図2に示すように、上記のモータービークル端末は、第一の制御系11と、第二の制御系12とを含み、二つの制御系は、デュアル独立制御系のアーキテクチャを構成する。デュアル独立制御系アーキテクチャは、第一の制御系11と第二の制御系がそれぞれ独立して運行可能であることを指す。前述したように、本発明で言う独立運行は、二者のそれぞれの基本作動モードの正常運行が他方の正常運行に依存しないことを指す。具体的には、一方では、第一の制御系11は、第二の制御系12が正常に作動しない場合にも、その基本的なモータービークル制御が影響を受けず、ただし、第二の制御系12が正常に作動しない場合、第一の制御系11は、第二の制御系12から制御命令を取得できない可能性があり、車両運行状態データをリアルタイムで第二の制御系12に送信することもできなくなる。しかし、上記の取得できない制御命令や送信できない状態データは、第一の制御系11の車両に対する基本走行制御に影響を与えない。他方では、第二の制御系12が正常に作動しない場合には、その基本的なネットワーク相互接続が影響を受けず、ただし、第二の制御系12は、第一の制御系11からリアルタイムの車両運行状態を取得できない可能性があり、外部の追加制御命令を第一の制御系11に送信することもできなくなる。
【0072】
二つの制御系がいずれも正常に作動する時に、両者は、リアルタイムのデータのやり取りを行うことができる。遠隔制御に基づくスマートアプリケーション方面の機能を実現するために、第一の制御系11と第二の制御系12は、データのやり取りを行う必要がある。第一の制御系11は、下位層制御系と呼ばれてもよく、その基本的な機能は、スマートアプリケーション方面の機能を実現するために、前記車両の運行状態をリアルタイムで監視し、車両の運行を制御するとともに、第二の制御系12の制御命令を受信することができることを含む従来の車両制御機能を参照する。第二の制御系12は、最上層制御系と呼ばれてもよく、主にカーネットワークにアクセスしてデータのやり取りを行うために用いられるとともに、モータービークル端末とユーザとの間の直接情報インタラクション(表示機器を制御して車両の運行状態を表示すること、スマートヘルメットとの情報インタラクションなどを含む)を実現するために用いられる。
【0073】
具体的には、一方では、第一の制御系11は、少なくとも一部車両の運行状態データをリアルタイムで第二の制御系12に伝送する必要があるとともに、この第一の制御系11は、内部所定命令及び前記第二の制御系12から受信した制御命令に基づいて車両の運行を制御することができる。
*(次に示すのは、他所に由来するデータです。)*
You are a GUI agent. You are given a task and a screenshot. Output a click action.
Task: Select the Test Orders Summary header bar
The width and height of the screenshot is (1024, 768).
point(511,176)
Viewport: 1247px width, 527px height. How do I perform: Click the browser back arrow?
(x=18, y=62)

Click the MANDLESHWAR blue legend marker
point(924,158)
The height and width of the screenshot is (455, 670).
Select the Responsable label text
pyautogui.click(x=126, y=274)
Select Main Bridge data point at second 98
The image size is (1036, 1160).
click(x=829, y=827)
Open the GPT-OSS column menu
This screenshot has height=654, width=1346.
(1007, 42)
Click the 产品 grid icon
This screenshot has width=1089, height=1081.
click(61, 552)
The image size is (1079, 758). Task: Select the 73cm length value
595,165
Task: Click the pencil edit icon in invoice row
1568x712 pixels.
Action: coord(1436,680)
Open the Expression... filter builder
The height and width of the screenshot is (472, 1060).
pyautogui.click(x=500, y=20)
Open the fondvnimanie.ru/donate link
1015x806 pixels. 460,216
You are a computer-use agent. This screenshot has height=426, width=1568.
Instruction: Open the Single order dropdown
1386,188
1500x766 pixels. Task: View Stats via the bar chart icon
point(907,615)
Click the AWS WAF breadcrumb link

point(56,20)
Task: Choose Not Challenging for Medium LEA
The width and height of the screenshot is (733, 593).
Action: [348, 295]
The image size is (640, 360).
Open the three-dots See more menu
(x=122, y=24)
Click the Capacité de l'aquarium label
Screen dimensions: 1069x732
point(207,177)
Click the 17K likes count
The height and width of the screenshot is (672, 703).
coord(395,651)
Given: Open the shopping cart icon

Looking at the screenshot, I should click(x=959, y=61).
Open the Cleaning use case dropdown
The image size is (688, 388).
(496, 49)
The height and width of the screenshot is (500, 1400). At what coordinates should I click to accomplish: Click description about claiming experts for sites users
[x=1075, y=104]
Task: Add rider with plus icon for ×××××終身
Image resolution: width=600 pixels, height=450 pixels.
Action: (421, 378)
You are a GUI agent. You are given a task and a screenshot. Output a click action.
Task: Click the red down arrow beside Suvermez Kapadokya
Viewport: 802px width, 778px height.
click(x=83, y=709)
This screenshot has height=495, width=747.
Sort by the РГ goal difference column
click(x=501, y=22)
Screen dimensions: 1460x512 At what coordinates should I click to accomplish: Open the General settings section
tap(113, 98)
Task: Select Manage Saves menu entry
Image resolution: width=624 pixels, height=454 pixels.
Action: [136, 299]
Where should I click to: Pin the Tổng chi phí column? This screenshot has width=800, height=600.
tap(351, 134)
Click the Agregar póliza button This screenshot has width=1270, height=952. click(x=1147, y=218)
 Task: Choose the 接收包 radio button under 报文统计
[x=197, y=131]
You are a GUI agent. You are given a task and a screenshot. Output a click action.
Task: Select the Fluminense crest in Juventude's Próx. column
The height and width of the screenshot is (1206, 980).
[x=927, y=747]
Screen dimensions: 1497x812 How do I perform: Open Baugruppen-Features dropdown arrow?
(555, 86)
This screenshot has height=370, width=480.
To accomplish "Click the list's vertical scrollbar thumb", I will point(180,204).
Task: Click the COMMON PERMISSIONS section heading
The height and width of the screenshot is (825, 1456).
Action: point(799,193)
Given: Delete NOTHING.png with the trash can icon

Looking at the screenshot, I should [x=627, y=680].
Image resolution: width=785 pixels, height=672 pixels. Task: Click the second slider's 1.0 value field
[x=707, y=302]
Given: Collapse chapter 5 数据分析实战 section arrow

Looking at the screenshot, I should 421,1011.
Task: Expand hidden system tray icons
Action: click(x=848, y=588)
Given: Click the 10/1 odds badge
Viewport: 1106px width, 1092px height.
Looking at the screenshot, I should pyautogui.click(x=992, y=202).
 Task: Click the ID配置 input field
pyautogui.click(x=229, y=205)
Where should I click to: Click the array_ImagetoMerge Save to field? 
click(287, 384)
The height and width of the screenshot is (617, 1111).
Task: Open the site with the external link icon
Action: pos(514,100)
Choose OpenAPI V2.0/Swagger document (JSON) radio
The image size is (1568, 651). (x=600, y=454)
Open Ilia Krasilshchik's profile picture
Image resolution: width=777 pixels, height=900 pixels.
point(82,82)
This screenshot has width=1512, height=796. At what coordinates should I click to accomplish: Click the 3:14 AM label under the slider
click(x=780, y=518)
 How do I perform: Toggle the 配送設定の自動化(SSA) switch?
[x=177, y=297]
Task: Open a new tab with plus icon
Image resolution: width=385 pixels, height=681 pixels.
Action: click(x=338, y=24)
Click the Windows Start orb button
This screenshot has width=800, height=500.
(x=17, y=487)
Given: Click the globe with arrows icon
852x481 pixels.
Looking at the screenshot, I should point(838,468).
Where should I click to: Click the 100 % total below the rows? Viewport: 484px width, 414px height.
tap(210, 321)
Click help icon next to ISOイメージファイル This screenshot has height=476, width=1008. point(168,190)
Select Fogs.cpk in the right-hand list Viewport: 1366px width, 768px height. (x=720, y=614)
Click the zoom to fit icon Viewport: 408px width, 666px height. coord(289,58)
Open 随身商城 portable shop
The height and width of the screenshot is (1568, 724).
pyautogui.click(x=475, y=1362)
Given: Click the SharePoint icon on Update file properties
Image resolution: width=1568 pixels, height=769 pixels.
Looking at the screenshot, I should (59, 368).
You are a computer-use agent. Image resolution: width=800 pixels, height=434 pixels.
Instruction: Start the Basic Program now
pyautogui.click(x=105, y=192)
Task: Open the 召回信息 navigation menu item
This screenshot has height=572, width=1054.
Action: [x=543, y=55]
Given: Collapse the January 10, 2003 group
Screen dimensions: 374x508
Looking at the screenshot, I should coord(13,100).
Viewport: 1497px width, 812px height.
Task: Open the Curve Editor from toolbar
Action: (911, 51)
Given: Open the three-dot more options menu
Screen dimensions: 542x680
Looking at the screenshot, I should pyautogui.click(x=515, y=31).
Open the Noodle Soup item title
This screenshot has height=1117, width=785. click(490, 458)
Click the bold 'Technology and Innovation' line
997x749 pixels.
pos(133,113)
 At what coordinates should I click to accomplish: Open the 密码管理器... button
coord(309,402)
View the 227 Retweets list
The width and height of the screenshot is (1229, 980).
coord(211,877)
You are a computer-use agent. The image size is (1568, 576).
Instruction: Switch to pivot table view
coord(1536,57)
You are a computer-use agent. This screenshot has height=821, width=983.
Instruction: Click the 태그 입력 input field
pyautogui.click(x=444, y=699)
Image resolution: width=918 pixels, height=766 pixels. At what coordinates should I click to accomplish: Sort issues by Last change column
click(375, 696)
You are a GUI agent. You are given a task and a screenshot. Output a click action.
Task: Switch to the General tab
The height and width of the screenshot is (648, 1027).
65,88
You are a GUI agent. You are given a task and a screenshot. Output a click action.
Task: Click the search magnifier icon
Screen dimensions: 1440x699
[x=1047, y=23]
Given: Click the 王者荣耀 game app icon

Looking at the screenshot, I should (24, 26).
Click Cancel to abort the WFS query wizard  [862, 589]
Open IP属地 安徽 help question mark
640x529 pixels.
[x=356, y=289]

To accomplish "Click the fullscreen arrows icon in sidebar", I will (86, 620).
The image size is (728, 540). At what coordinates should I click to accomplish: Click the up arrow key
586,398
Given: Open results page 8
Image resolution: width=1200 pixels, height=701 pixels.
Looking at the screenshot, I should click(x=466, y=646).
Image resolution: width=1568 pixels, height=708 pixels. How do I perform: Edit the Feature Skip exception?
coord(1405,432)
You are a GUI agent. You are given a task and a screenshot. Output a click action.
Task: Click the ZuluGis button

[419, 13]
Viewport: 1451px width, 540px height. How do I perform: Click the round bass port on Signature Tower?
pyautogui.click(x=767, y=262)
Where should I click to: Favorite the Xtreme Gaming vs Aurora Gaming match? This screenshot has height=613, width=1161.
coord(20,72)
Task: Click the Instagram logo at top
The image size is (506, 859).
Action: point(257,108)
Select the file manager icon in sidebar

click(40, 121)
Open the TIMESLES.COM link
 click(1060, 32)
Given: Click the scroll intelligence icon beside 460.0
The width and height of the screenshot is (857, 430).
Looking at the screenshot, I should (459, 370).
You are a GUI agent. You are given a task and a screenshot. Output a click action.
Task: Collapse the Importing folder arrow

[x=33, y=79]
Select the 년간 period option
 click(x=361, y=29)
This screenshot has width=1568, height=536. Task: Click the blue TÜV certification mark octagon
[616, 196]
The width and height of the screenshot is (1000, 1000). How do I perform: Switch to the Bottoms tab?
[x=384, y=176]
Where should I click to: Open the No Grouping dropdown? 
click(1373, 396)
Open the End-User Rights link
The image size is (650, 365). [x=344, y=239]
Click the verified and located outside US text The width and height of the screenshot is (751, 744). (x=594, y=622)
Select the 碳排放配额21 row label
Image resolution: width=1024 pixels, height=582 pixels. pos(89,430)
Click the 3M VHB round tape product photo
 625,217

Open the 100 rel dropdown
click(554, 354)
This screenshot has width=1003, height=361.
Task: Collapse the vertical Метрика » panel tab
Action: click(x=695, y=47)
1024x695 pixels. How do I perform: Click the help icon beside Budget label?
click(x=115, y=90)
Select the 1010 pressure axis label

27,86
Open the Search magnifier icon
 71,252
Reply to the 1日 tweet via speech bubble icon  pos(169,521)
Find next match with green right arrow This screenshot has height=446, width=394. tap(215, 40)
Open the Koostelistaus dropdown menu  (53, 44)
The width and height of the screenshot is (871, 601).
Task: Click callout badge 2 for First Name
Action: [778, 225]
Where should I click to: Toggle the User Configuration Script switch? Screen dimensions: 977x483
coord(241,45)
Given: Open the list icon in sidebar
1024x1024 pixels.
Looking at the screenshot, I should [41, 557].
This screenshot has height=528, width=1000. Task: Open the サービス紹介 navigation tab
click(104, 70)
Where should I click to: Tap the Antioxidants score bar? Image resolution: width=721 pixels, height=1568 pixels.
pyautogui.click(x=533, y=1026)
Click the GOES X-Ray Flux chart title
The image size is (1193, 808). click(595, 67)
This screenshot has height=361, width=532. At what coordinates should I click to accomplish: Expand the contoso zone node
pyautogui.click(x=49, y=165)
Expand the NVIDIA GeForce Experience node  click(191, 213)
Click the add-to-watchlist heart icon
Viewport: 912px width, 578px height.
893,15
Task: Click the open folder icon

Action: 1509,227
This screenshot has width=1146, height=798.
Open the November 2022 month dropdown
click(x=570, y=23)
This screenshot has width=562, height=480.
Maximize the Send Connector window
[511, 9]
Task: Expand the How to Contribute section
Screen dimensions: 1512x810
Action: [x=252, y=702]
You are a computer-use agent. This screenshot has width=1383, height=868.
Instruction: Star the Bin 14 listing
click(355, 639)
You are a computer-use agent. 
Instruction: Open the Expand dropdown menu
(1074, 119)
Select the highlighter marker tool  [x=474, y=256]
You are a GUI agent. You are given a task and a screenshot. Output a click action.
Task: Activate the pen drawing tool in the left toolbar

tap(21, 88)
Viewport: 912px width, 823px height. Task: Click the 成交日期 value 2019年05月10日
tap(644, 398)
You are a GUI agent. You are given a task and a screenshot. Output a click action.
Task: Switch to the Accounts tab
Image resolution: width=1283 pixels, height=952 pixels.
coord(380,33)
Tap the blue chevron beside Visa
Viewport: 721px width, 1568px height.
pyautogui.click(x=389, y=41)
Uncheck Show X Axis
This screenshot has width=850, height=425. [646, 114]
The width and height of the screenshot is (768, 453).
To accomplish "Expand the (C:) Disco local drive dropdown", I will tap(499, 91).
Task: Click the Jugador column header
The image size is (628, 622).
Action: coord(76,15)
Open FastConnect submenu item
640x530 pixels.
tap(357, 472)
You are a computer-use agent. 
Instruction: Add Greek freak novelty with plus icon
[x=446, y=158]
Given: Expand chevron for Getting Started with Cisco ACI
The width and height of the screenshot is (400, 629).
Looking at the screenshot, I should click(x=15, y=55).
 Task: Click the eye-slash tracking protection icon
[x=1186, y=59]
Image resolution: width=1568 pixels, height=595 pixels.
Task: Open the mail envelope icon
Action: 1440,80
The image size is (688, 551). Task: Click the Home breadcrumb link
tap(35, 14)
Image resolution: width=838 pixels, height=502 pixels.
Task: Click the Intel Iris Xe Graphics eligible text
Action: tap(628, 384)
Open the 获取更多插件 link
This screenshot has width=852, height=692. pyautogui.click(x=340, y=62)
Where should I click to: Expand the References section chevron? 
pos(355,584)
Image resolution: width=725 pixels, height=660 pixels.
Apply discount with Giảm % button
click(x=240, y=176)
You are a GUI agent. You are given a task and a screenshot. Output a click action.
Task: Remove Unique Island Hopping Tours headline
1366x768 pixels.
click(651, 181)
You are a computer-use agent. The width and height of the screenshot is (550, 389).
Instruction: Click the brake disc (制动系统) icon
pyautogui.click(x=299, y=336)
他方では、第二の制御系12は、前記第一の制御系11によって伝送されたデータを受信し、受信した少なくとも一部のデータをクラウドサービス側に送信することができ、同時に、この第二の制御系12は、前記クラウドサービス側80からの制御命令を受信し、そのうちの車両運行を制御するための制御命令を前記第一の制御系11に転送することもできる。
【0074】
本発明の第一の制御系11と第二の制御系12との間、及び第二の制御系12とクラウドサービス側との間でやり取りを行う必要のある具体的なデータ又は制御命令は、具体的な車両タイプ、アプリケーション機能、アプリケーション環境などに応じて異なる設計を行うことができるが、本発明を限定するものではない。
【0075】
図2に示すように、本発明の車両インテリジェント制御システムは、ユーザ端末20をさらに含み、ユーザ端末20は、前記クラウドサービス側80と情報インタラクションを行うこともでき、クラウドサービス側80は、ユーザ端末20からの制御命令を前記第二の制御系12に送信することもできる。第二の制御系12は、ユーザ端末20からの制御命令を受信し、遠隔制御方面の応用、例えば盗難防止のための遠隔ロックなどを実現するために、第一の制御系11による処理を必要とする制御命令を第一の制御系11に転送することができる。
【0076】
また、第二の制御系12は、車両の様々な運行状態データを含む第一の制御系11からの車両運行状態データをクラウドサービス側80に送信することもできる。説明すべきこととして、ここで言う運行状態は、車両の環境状態、フルビークル状態及び各部品の状態を含み、そして、車両走行時の状態を含むだけではなく、車両が停止未起動、起動未発進などの様々なモードでの状態も含む。
【0077】
図3は、本発明のデュアル独立制御系に基づく車両インテリジェント制御システムの具体的な一実施例の構造ブロック図である。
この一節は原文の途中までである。